§ **Task to complete**
Could you restate the entries below word for word and leave the images out?

:::::

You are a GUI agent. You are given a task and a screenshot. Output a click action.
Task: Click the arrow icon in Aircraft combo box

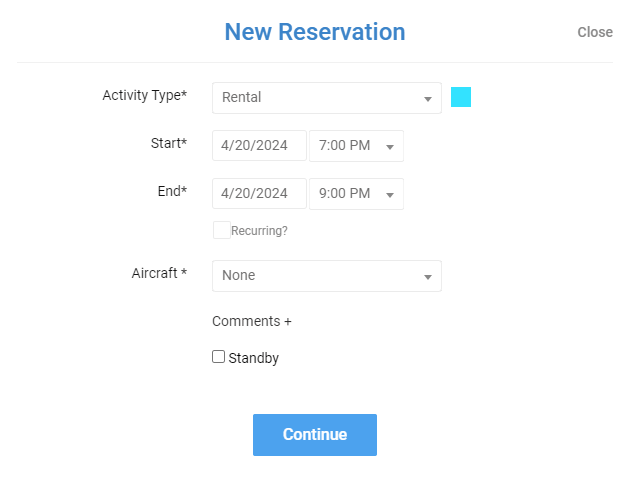(x=428, y=277)
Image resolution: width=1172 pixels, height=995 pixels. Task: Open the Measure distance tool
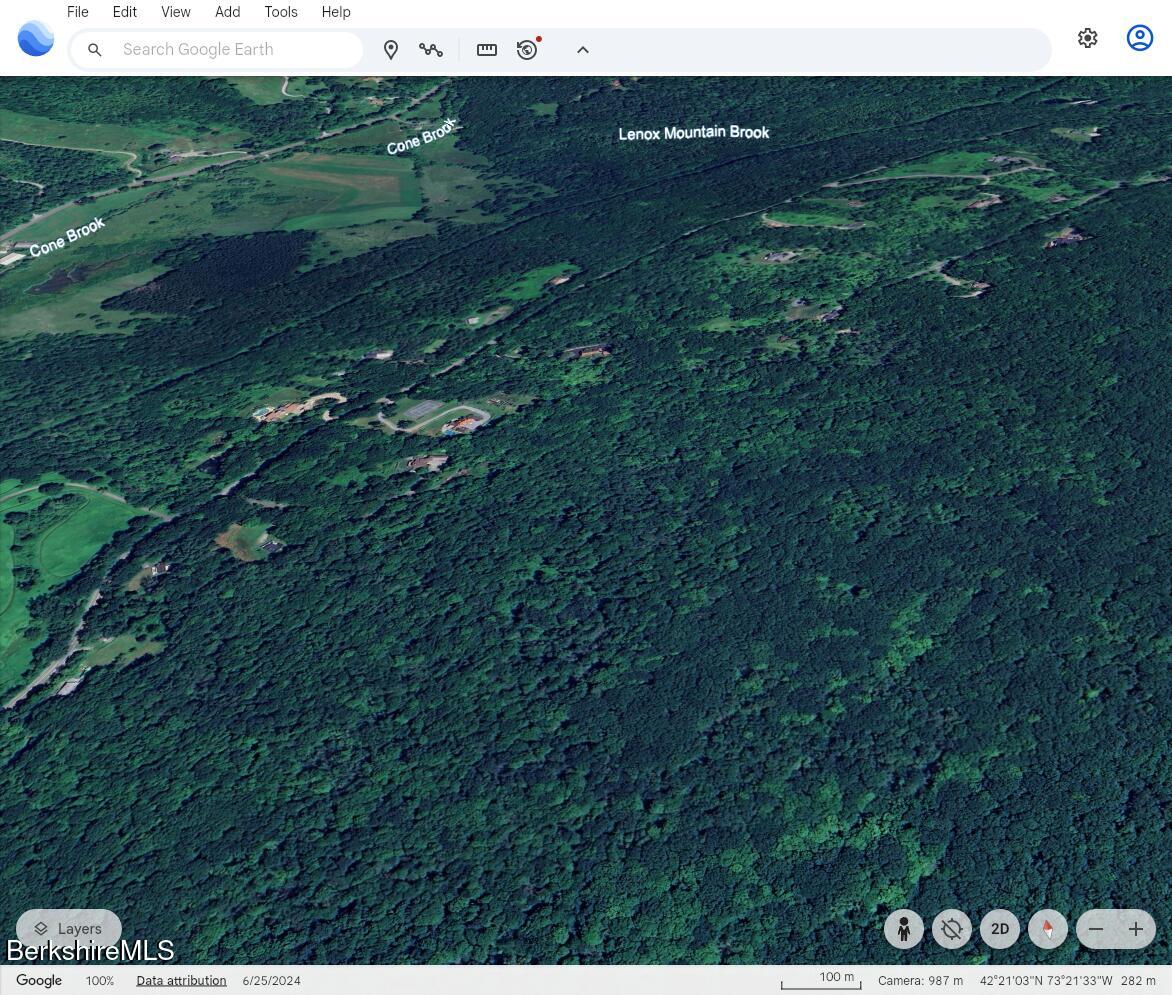point(486,49)
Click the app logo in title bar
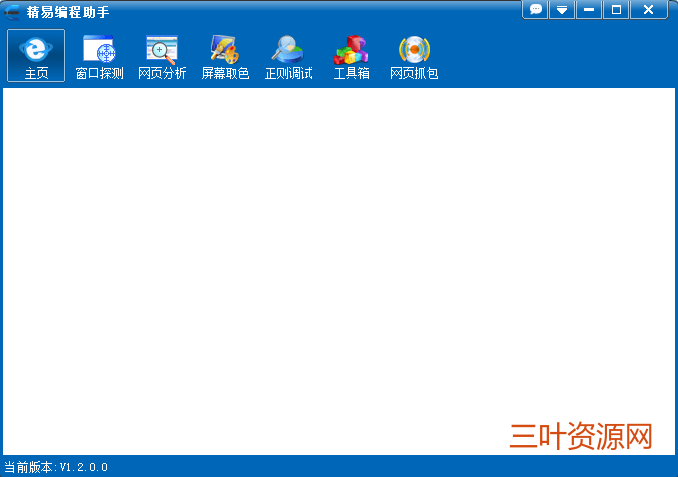This screenshot has width=678, height=477. pyautogui.click(x=13, y=11)
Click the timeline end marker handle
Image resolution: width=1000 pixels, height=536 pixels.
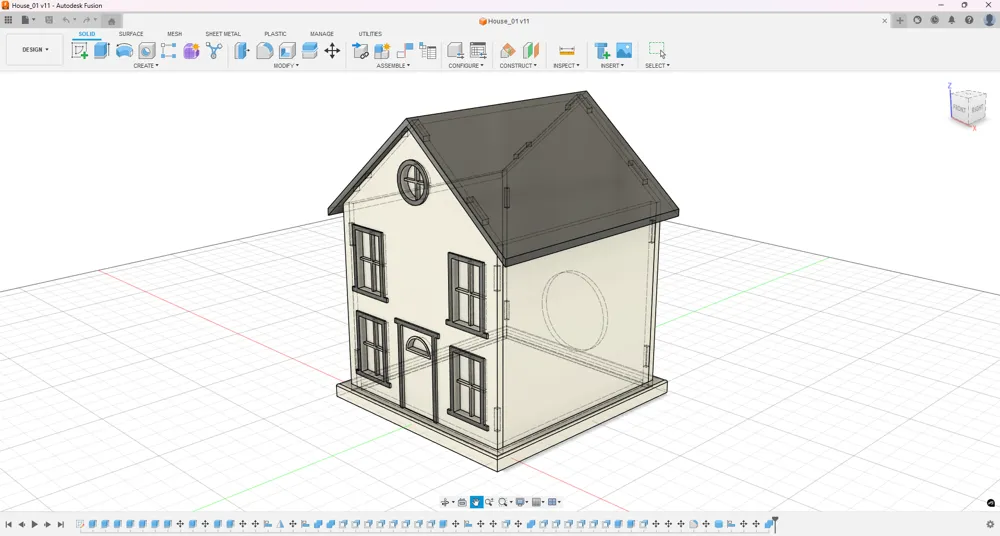pos(775,523)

:::::

§ **Output for this task**
You are a GUI agent. You are given a task and a screenshot. Output a click action.
Task: Click the arrow icon in Aircraft combo box

(x=428, y=277)
Image resolution: width=1172 pixels, height=995 pixels. Task: Open the Measure distance tool
point(486,49)
Click the app logo in title bar
This screenshot has width=678, height=477. pyautogui.click(x=13, y=11)
Click the timeline end marker handle
Image resolution: width=1000 pixels, height=536 pixels.
pos(775,523)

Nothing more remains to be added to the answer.